Du 4 au 7 avril 2021, dans le cadre de la mission « Jeanne d’Arc 2021 », la marine française a organisé et dirigé un exercice naval avec les marines indienne, américaine, australienne et japonaise, soit les membres du QUAD. Arrivés au port de Kochi fin mars, le PHA Tonnerre et la frégate Surcouf ont assuré la coordination pour l’exercice « La Pérouse » avec différents types de navire du QUAD, ainsi que des avions de patrouilles maritimes P-8I de la marine indienne.
Plus qu’une nouvelle étape dans la coopération entre et la France et l’Inde, il se dessine un « QUAD Plus » dans lequel la France et d’autres nations européennes (comme le Royaume-Uni) démontrent leur intérêt pour la région Indopacifique, tout comme l’UE qui souhaite définir une stratégie commune sur ce thème. Aussi, quel est l’état de la coopération franco-indienne ? Quelle place revendique la nouvelle administration américaine dans la promotion de l’Indopacifique et l’Inde, proche de la Russie, ne joue-t-elle pas sur les deux tableaux ?
La France, l’Indopacifique et l’Inde
Par ses territoires, ses ressortissants, ses bases militaires et ses intérêts économiques, la France est une nation de l’Indopacifique. Elle l’avait déjà mis en avant dans deux documents, un factsheet des activités françaises et une stratégie de défense française dans l’Indopacifique, les deux documents publiés en 2019. Présente de Djibouti jusqu’aux côtes du Mexique avec Clipperton, la France a plusieurs fois rappelé qu’elle entendait défendre sa souveraineté et la liberté de navigation.
Les intérêts français en indopacifique
La nomination d’un ambassadeur pour l’Indopacifique confirme l’attachement de Paris à compter dans une région qui représente 93% de sa Zone économique exclusive et où vivent 1.6 million de citoyens français sans compter les 200000 qui résident dans les États de la région. De plus, elle dispose d’une présence militaire qui se concentre dans trois zones principales, de Djibouti à la Réunion, autour des iles Crozet, Kerguelen et Amsterdam ainsi que dans la zone pacifique, de la Nouvelle-Calédonie à Clipperton avec la Polynésie française en son sein (voir ce document du Ministère des Armées qui présente le dispositif militaire français dans cette région). 7000 militaires sont ainsi déployés sur cette vaste zone, dont 4100 dans la région de l’Océan Indien. Ce déploiement suscite l’intérêt de l’Inde et dans le même temps, la France a déclaré à plusieurs reprises que l’Inde était son « premier partenaire stratégique en Asie ».

Objectif indiqué A: Affichez chaque ligne de la liste où figure la chaîne « Task ».
Le texte et la liste ne sont liés d’aucune façon.

Entrées de pointage de mots et d’éléments
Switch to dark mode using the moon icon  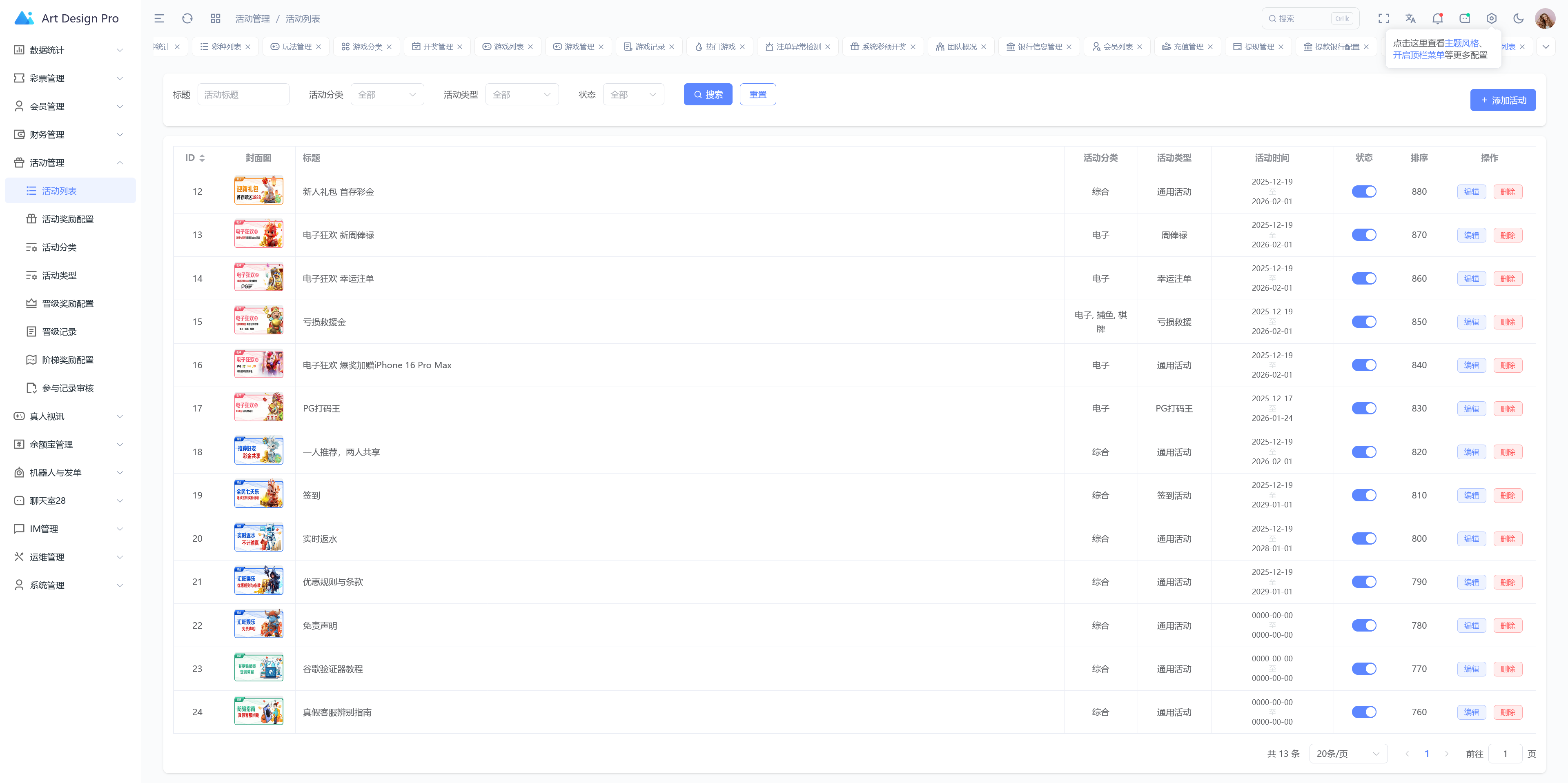coord(1518,19)
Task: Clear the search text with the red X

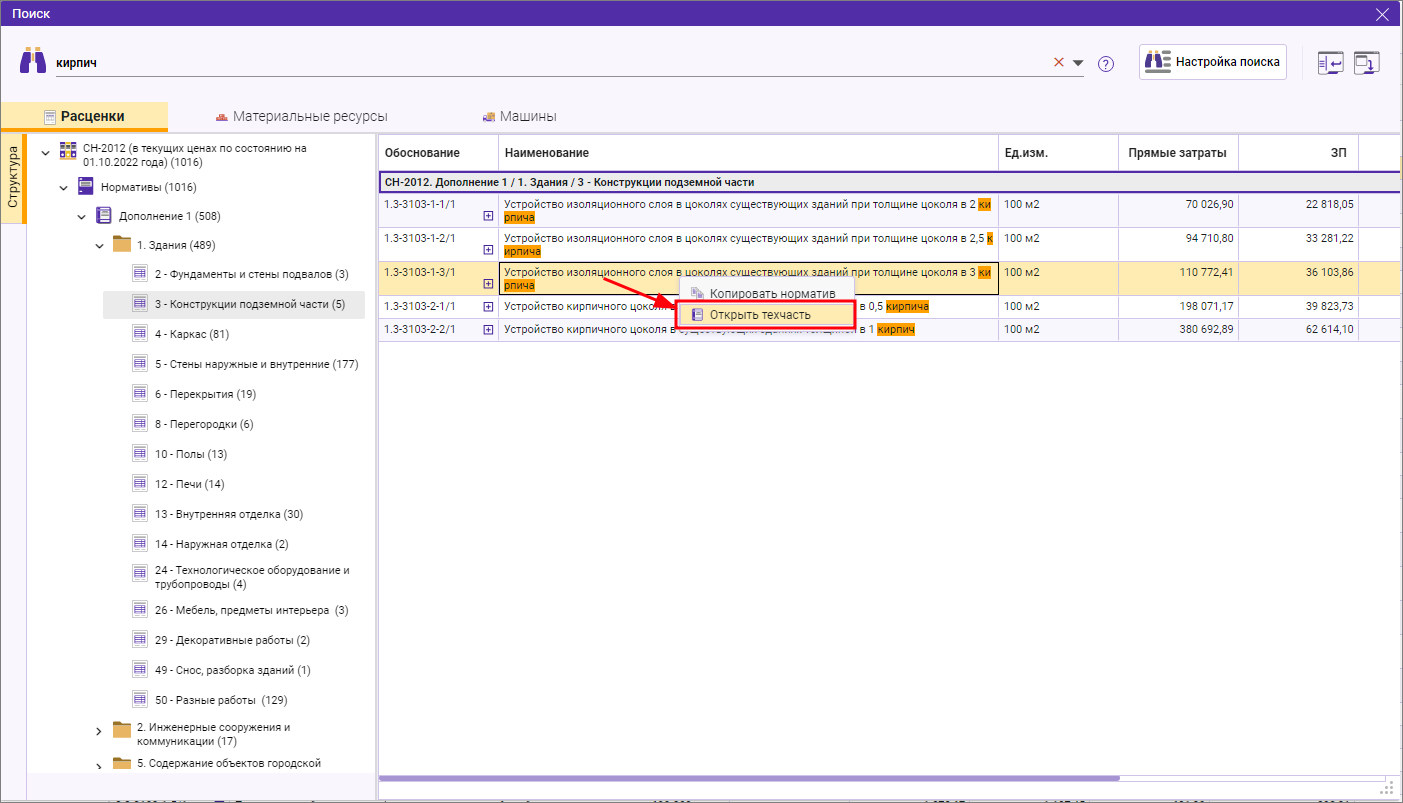Action: (1059, 62)
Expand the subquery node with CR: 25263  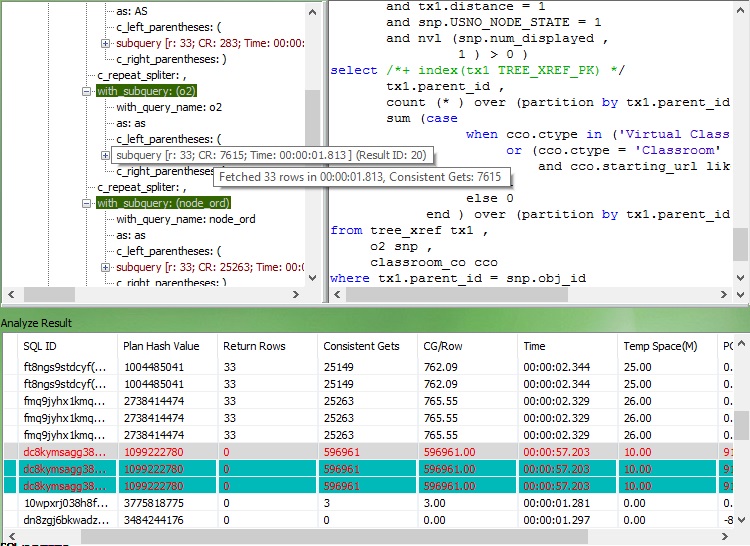106,268
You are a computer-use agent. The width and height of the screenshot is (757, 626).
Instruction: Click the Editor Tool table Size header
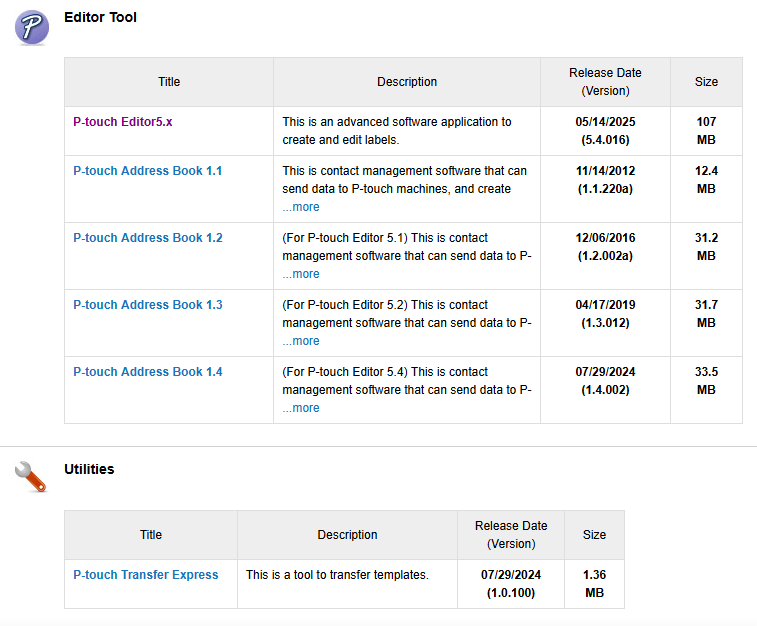click(x=706, y=82)
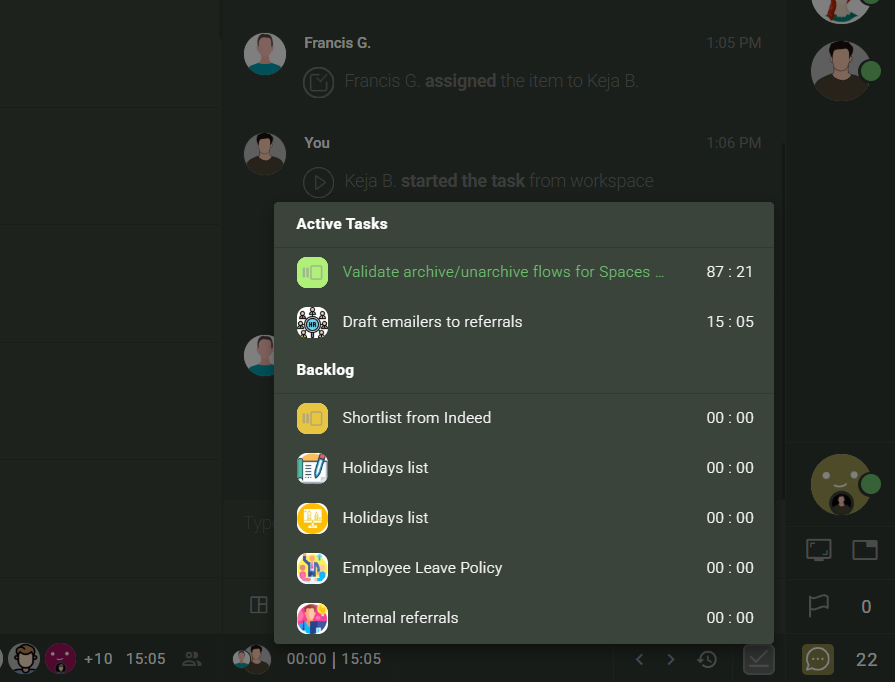Click the Employee Leave Policy colorful icon
Screen dimensions: 895x682
pos(313,568)
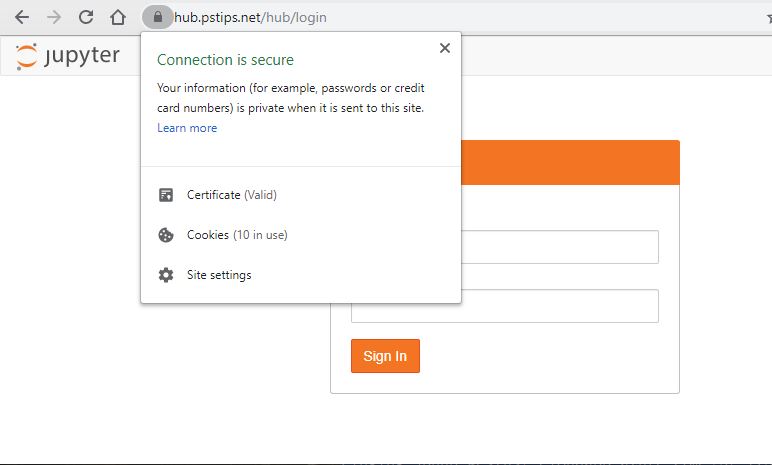This screenshot has width=772, height=465.
Task: Go to the browser home page
Action: (118, 17)
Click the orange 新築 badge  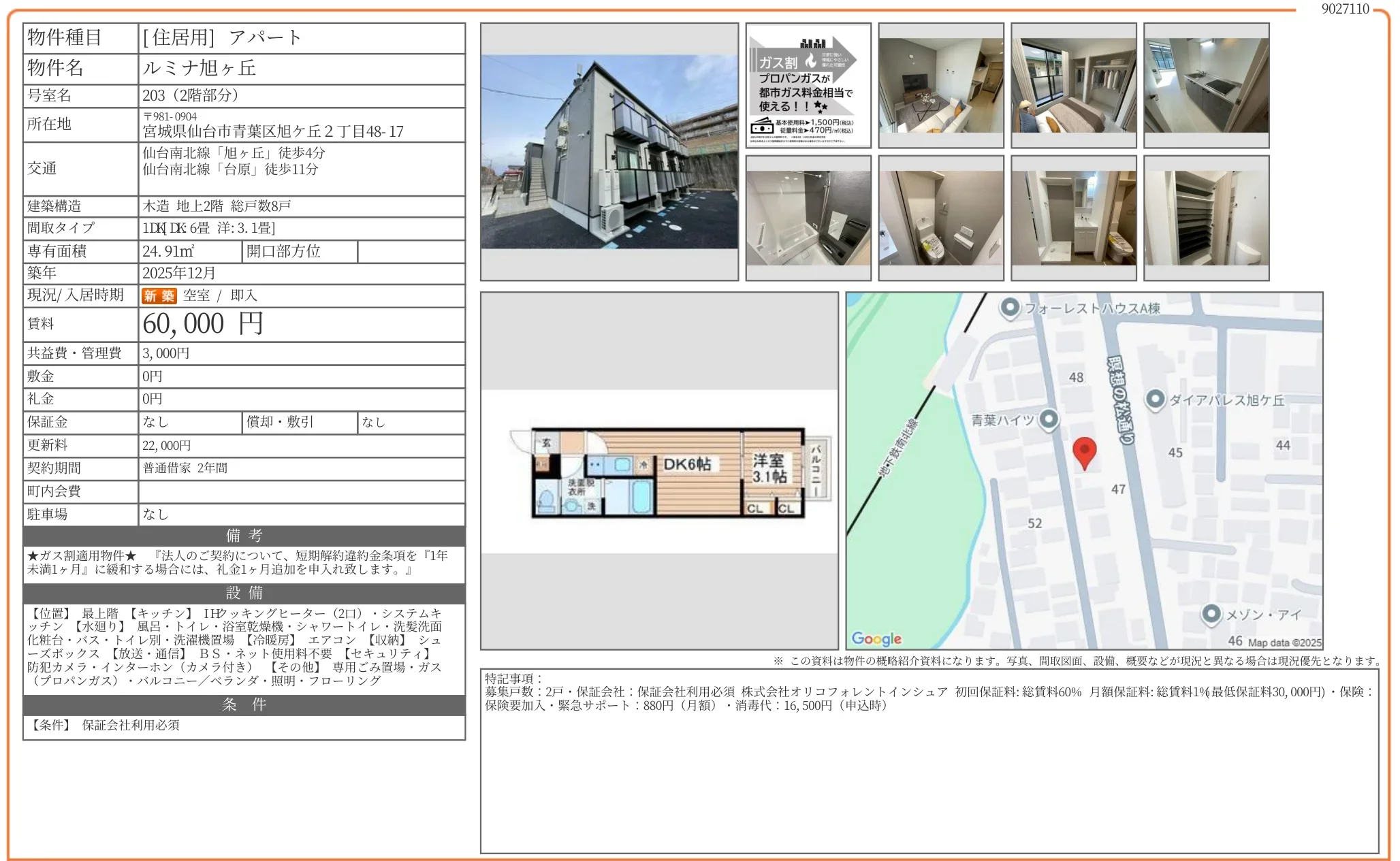tap(159, 295)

Objectif indiqué B: Transcrivez mot pour mot le passage du texte sur l’Indopacifique qui va de « La France, l’Indopacifique » jusqu’à « liberté de navigation. ».

Résultat final A:
Task: Clear the search text with the red X
Task: Go to the browser home page

Résultat final B:
La France, l’Indopacifique et l’Inde
Par ses territoires, ses ressortissants, ses bases militaires et ses intérêts économiques, la France est une nation de l’Indopacifique. Elle l’avait déjà mis en avant dans deux documents, un factsheet des activités françaises et une stratégie de défense française dans l’Indopacifique, les deux documents publiés en 2019. Présente de Djibouti jusqu’aux côtes du Mexique avec Clipperton, la France a plusieurs fois rappelé qu’elle entendait défendre sa souveraineté et la liberté de navigation.